You extend your right foot first (don’t ask me why, but the Buddhist Monk I studied with at a recent workshop advised us to follow his lead). As you step forward, you inhale a long breath. All of your weight is resting on your back foot, your left foot, and as you slowly, ever so slowly, begin to lift that foot, you start to exhale, gently placing the left foot down and removing the bulk of your weight off the other foot. Your right foot. Got that?
By focusing on the weight and the feel of each foot lifting and coming in contact with the ground, you are better able to avoid the racing of thoughts from your mind that seem to constantly intrude on your breath, the anchor for your meditative posturing. Focusing on your breath allows you to be calmer, to relax your shoulders, and feel looser with each succeeding step.
I took it one step further, to pardon my pun.
I shut my eyes.
Now, shutting one’s eyes can work if you are in a large group, say 50 people as I was with over a week ago at an Omega Institute workshop on PTSD. You have people in front and behind you and you can pretty much “feel” where they are in relationship to where you are, even with your eyes closed. At least for a couple, three or four steps, that is.
I would not recommend any one to do this alone, particularly on a thin rubber mat running between a concrete wall and the edge of the pool.

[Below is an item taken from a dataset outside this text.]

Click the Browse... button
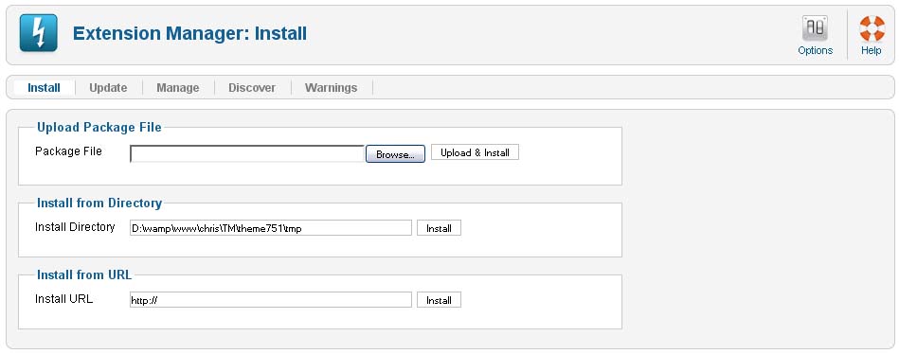 [x=395, y=154]
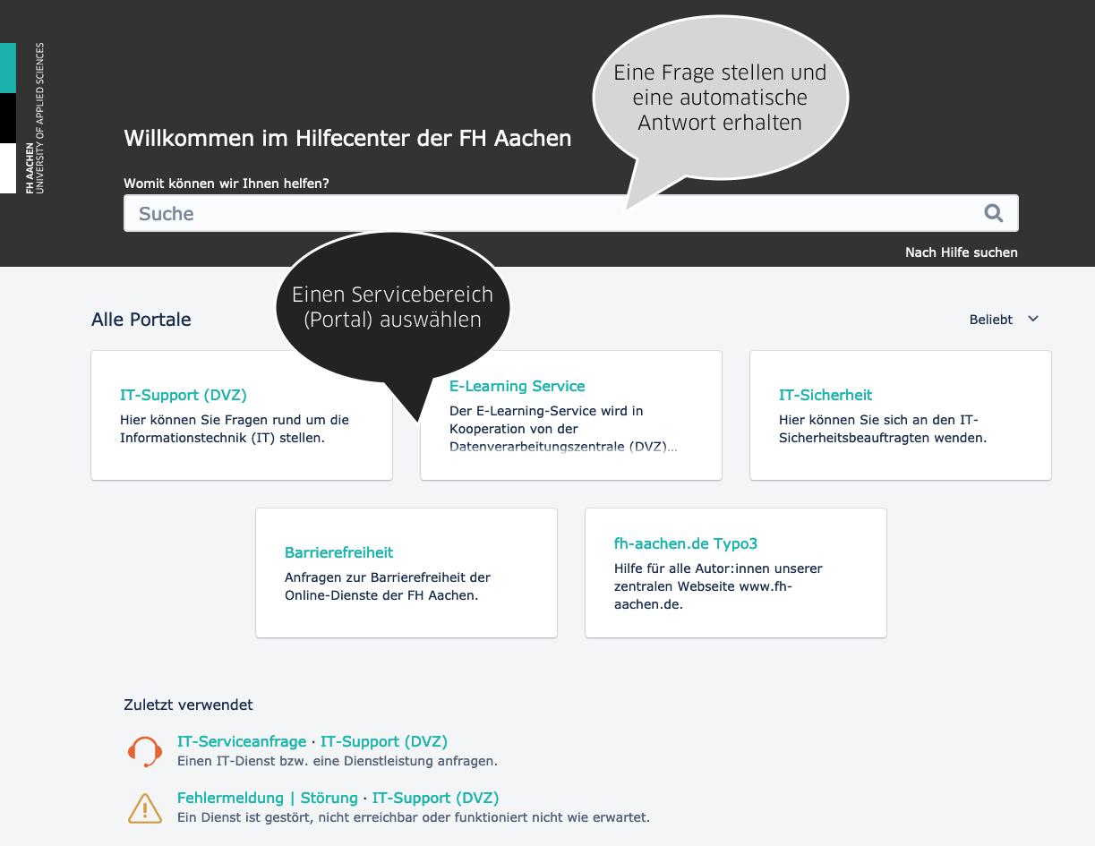Click inside the Suche search field
Image resolution: width=1095 pixels, height=846 pixels.
[358, 213]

You guessed it! I hit both in the span of just a few steps, all of which I believed were straight forward paced steps but actually turned out to be meandering, off the center of the mat steps to a world beyond.
My left elbow struck the wall as I staggered forward, trying to keep my balance as I slowly placed one foot ahead of the other. What is it with the aging process and the lack of balance? I have a hearing problem and some ringing in the ears, but I still feel relatively healthy and physically vibrant. Why am I crashing into walls when ever I try this meditation technique?
I recovered, however, and adjusted my internal compass, intentionally moving with my eyes closed to the opposite direction. Three steps later, my right sandal and the foot within it feels nothing beneath it, and I pull back before stepping off the mat and into the pool where a young woman is swimming.
Feeling a little peculiar, I explain to her about this method of meditation, and how I had my eyes closed and how I am usually more coordinated than I am now, and she just smiles, adjusting her swimming cap and getting ready to push-off for another lap. I give up trying to explain it to her. Hell, she is young, might still be in the late 20s or early 30s. What does she know about inner ear problems and the imbalance of my aging life?
So, I bring my two hands together, palms facing each other with both wrists against my chest where the heart resides and I bow, saying: “Namaste.”
She smiles, looks up from the pool, and responds in kind, “Namaste.”
That more than made up for any awkwardness I felt in my new way of walking.
Hours later, I can still feel the smile it brought to my face.